▶ _PROBLEMS TO WORK ON_:
1 – In the post below about research on open communities, what did the writer's fellow grad student Seb call the worst case?
2 – Decide whether each statement agrees with the post below about research on open communities, and answer yes or no, quoting the words of the post that settle it.
(a) The writer has already been first author on a paper.
(b) The writer wants to post their own interview transcript openly under their name.
(c) The writer says a casual blog interview would need IRB clearance.
3 – Write the next part of the post below about research on open communities, picking up after its last sentence.

▶ _PASSAGE_:
Now, privacy is important in open communities too; we have closed-door conversations, we confide in others things we trust and ask them not to spread. Identity is as well; people use pseudonyms sometimes, people prefer to be anonymous, to not identify their employer, to not give their location. This must be respected. But open communities believe that morally, ethically, you are open by default -- perhaps we have private people, but we have public data. Get it out there! Preserve as much identifying information as you can! Public domain and open license it! Go!

I can't speak for other members of open source communities, but it's always felt weird to me to participate in research on open communities where my data becomes part of a closed and private set, accessible only to researchers, then published and accessible only behind a proprietary paywall. I know these come from rules designed (ostensibly, at least in part) to protect me, but... I do not feel like that is "treating me [as a subject] right," because it runs counter to the culture I believe in. I want to be able to take my data - my own interview transcript, my words -  and post it openly (possibly with some edits of my choosing) under my name. I've asked, and each time I've been told "gee, I wish we could do that, but... it might look like coercion, I'm not sure how my IRB would feel about that, I don' t know..."

I can sympathize with that fear. As a first-year grad student, sorting out what is and isn't allowable in the blurry boundaries of research and open communities is something I'm still working through. It's not something that has an answer; these are all shifting, fuzzy shades of grey that vary with time and from person to person - and the thing is, you can be shut down. The academic world can be blocked to you with a single, irreversible 'no.'  It can be devastating. Graduation, tenure, employment... poof. Of course you wouldn't want to risk that.

But if you're not tied to the academic world? If you would like your ideas to be published in scholarly venues and will give them first right of refusal, but are willing to take the risk they won't be, and the work of finding other places to publish if the "normal" places won't take your things under your conditions? Hm. As my buddy and fellow first-year grad student Seb said shortly before our first semesters started: "Worst case is that we 'drop out' back into industry." And you know what? We're pretty happy there too.

So, with that in mind, some thoughts on trying to clarify this weird grey haze - I do not know if these are true or not, and would welcome both agreement and dissent, but they are what I believe to be true right now. Also, I am not a lawyer. I'm a first-year grad student who has yet to be a first author, a PI, or go through the IRB process without significant hand-holding. There is a good chance that I may be wrong. Do not take these statements as fact.

Now then.

  1. You only need to do IRB if you want to publish in a scholarly setting. If I was just interviewing someone for fun, say on my blog or something, and they gave their recorded consent to having it released online under an open license, etc. I don't need to get that cleared. And I could publish that wherever I wanted personally - online, in a book, etc - according to the license of the content.

▶ _DATA LINES_:
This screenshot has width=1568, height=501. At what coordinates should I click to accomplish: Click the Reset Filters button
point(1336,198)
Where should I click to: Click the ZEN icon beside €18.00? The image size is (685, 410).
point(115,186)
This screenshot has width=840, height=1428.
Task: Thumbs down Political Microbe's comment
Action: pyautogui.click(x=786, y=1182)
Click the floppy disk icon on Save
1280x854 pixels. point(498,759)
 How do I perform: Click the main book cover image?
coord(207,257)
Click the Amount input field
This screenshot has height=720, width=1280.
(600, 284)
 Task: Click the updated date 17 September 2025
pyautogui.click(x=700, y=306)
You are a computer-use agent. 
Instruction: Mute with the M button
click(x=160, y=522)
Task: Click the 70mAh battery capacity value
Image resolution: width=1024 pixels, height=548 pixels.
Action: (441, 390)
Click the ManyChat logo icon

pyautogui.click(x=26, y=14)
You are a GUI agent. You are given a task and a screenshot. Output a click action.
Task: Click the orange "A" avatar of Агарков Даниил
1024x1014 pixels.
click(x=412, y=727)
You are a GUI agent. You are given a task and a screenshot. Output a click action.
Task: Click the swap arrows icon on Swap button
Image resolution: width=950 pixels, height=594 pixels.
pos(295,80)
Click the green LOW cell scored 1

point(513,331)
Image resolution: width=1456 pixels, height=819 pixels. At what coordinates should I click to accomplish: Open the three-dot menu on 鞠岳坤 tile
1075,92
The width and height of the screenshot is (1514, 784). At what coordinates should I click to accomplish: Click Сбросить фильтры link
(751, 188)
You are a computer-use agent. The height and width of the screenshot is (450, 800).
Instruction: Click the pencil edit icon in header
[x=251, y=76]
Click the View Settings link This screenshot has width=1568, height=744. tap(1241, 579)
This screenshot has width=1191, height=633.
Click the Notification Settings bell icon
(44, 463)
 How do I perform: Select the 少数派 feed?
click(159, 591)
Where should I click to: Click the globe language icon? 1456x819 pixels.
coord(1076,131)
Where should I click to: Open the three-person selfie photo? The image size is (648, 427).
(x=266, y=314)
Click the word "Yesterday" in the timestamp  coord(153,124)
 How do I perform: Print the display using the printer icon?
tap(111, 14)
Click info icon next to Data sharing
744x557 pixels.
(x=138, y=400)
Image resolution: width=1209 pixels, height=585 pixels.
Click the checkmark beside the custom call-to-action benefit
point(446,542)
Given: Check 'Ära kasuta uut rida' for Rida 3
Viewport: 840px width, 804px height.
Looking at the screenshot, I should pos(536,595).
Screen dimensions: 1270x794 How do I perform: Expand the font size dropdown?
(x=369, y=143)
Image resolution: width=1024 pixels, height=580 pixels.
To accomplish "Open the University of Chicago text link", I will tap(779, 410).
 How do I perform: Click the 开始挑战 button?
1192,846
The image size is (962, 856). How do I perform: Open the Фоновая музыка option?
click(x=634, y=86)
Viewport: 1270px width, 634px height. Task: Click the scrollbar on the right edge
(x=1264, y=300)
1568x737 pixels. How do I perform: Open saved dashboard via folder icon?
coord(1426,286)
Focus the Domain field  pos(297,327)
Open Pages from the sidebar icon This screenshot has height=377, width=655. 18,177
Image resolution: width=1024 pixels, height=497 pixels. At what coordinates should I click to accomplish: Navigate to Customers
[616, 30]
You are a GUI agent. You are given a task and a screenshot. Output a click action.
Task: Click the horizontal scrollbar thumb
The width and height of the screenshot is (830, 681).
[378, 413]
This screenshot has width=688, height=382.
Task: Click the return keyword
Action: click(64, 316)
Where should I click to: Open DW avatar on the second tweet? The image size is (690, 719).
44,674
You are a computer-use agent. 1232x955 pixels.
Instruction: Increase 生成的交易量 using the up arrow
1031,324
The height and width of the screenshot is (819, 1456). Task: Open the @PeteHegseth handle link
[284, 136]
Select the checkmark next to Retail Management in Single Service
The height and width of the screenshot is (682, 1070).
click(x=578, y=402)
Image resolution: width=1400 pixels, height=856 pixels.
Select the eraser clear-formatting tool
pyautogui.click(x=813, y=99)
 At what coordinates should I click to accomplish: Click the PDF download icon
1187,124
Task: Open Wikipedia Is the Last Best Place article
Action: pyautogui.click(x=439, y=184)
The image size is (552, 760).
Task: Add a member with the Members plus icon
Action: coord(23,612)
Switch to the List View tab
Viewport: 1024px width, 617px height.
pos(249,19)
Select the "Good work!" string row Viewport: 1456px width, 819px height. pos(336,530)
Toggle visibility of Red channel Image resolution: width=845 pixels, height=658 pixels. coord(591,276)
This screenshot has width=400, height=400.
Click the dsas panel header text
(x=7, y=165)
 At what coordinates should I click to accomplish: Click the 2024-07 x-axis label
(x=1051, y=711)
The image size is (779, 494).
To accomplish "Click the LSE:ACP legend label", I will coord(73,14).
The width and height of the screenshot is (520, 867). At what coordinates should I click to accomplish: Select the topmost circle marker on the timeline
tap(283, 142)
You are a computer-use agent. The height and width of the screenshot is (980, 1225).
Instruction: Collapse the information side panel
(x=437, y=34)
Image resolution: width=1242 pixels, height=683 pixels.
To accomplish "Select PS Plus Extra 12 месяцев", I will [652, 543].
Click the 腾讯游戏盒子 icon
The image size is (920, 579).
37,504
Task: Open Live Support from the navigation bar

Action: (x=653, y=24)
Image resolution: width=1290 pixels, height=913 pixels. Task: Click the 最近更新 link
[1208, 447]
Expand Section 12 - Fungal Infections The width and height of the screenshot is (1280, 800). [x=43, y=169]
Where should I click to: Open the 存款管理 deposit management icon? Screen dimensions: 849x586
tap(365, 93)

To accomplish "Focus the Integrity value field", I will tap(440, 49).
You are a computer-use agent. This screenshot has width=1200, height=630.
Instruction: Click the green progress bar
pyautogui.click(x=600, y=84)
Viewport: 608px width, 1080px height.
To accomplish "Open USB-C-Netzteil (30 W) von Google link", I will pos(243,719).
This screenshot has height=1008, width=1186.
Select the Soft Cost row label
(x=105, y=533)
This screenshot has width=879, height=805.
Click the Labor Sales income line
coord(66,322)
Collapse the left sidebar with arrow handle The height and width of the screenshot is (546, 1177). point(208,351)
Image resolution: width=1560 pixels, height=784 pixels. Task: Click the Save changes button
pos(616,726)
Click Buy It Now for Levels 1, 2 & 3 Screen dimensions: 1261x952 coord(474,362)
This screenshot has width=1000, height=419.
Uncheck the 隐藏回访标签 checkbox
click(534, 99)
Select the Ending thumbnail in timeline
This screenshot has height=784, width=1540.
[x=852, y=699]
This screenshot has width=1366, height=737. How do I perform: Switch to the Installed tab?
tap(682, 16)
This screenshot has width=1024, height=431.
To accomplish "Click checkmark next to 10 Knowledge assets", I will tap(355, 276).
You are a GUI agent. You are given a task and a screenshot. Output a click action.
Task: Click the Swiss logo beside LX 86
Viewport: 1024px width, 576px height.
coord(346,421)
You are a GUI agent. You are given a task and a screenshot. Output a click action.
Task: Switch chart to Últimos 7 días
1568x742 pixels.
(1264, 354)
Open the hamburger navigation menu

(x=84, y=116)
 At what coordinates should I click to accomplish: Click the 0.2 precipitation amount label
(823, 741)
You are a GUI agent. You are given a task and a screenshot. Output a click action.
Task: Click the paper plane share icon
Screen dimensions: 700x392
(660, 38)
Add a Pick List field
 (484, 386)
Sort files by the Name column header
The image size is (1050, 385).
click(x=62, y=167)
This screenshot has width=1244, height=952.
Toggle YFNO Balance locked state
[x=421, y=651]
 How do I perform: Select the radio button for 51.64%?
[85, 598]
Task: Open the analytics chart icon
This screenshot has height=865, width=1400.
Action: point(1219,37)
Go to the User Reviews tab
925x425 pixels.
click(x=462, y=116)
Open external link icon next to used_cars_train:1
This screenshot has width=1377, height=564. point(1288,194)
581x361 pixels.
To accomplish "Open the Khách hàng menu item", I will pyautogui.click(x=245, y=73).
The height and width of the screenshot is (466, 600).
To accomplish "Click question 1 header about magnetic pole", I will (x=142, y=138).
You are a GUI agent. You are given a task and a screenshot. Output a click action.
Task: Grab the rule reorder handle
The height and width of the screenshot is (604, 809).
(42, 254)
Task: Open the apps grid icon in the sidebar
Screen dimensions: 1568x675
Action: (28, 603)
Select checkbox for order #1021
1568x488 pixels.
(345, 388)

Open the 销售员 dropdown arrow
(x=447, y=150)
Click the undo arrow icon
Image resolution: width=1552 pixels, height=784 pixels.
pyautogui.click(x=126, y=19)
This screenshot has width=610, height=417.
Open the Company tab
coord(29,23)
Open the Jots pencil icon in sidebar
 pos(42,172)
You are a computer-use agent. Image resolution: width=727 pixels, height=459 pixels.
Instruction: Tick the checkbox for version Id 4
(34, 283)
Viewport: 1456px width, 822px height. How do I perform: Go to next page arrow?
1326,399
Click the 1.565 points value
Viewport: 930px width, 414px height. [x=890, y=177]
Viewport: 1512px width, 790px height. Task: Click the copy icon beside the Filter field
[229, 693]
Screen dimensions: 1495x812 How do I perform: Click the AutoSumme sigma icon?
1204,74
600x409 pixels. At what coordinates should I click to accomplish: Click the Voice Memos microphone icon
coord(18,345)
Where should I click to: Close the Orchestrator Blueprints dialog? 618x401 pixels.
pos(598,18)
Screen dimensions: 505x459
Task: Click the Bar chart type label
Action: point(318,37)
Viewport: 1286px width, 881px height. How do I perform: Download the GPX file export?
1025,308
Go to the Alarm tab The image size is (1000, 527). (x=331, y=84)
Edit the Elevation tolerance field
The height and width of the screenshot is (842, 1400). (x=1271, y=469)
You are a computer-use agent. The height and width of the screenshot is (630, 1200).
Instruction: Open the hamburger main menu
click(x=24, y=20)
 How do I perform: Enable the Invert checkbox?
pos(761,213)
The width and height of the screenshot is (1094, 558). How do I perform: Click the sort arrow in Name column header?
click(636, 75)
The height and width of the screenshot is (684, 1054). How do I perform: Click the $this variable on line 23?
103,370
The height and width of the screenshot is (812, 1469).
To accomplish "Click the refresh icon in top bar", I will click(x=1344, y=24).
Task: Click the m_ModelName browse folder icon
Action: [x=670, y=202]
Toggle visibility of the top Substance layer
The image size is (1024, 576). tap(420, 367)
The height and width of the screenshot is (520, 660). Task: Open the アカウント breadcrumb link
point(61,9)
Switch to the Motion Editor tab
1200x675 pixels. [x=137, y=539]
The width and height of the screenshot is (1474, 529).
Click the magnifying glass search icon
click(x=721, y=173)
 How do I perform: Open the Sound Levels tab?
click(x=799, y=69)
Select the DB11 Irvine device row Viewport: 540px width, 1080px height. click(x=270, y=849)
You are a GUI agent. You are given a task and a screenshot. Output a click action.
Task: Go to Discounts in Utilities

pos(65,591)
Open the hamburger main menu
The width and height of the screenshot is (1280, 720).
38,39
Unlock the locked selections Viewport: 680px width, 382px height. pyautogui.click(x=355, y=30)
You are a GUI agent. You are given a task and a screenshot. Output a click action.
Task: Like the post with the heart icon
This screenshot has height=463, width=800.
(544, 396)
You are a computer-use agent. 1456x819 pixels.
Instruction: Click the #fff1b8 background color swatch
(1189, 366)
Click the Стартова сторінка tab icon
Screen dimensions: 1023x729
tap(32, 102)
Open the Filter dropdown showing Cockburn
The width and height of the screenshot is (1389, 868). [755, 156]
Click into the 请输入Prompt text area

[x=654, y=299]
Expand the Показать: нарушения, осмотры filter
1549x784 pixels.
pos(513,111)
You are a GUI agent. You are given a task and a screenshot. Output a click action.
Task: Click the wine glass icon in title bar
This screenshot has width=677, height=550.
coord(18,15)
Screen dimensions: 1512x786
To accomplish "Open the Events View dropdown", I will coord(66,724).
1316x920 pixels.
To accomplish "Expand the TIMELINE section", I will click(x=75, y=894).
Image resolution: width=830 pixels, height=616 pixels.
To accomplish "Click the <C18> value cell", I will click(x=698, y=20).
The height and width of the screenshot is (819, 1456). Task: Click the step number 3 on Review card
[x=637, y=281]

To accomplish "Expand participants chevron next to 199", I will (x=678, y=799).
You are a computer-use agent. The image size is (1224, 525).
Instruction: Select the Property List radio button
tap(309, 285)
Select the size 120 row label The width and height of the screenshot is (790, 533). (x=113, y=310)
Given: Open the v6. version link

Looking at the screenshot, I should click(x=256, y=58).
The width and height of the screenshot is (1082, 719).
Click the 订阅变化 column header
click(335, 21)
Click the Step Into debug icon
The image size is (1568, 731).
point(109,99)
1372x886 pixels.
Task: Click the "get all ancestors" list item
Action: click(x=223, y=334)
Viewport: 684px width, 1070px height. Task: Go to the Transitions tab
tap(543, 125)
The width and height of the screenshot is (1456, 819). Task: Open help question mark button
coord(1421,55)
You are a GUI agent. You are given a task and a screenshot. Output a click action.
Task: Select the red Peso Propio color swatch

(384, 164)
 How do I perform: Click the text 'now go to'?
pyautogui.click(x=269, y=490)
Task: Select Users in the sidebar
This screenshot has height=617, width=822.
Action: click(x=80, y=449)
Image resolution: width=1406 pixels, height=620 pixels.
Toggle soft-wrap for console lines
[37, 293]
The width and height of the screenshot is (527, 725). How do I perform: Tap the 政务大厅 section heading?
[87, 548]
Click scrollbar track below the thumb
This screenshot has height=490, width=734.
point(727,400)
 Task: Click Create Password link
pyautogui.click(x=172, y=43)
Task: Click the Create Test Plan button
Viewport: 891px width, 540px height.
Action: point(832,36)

▶ _THE ANSWERS_:
1 – That they would "drop out" back into industry.

2 –
(a) No: "who has yet to be a first author"
(b) Yes: "post it openly (possibly with some edits of my choosing) under my name"
(c) No: "I don't need to get that cleared."

3 –
  2. You can use open-licensed and public domain datasets in scholarly publications.  This includes prior data you have personally collected.
  3. IRB folks generally don't like it if it seems like you are trying to "get around" the process. So if you're, say, interviewing people and releasing transcripts openly, then going "oh hey there just happens to be public data on this, let me analyze and publish," eyebrows may be raised. It's hard to tell how a board will see things - they're people, after all, and will have varying opinions. But by and large, just as with any other human being, don't try to weasel things through. Be up-front and honest about what you're trying to do.
  4. The worst thing that can happen is that you'd have to re-collect the data. Possibly with a different interviewee set (which would be annoying, and likely time-consuming and expensive). But on the up side, you can think of your initial data collection as validation of the instrument, or preliminary results, or just plain practice - research skills, like any other sort of skill, improve dramatically with use. It's really, really difficult to be banned from everything forever, unless you... I dunno, deliberately murder people in the course of your experiment or something.
  5. Reusing stuff is ok if you cite it. For instance, I've been reading Creativity by Csikszentmihalyi, and the book's first appendix is the interview protocol used. It's short, nicely done, and I would love to reuse it. Again, I'm confident I can go off and interview friends this way (informally, just to get some practice in) and write stuff up however they give permission for, and will of course cite Csikszentmihalyi as a source if I do that -- but if this crosses the boundary into "hm, this might be publishable in a scholarly realm," my impression is that it's good to reuse protocols with citations so long as you're not replicating the experiment (for instance, transferring it to a different discipline, population, etc) because it's validating the instrument and not reinventing the wheel.

That's what I've got so far. Let's see where operating on these assumptions takes me - I want to treat my research subjects right, both by their standards and by the "conventional" standards of research ethics (read: IRB). I believe that these two things can usually be made compatible. (This is assuming that my subjects are well-informed and educated people of the age of consent and not in extenuating circumstances where I might hold power over them... research on students, especially my students, will be harder -- research on minors, research on folks in tenuous financial situations... that gets interesting, but I'll cross that bridge when I get to it.) But when there is a conflict, I want to defer to the wishes of my subjects, because in the end, they are the ones I want to be accountable to.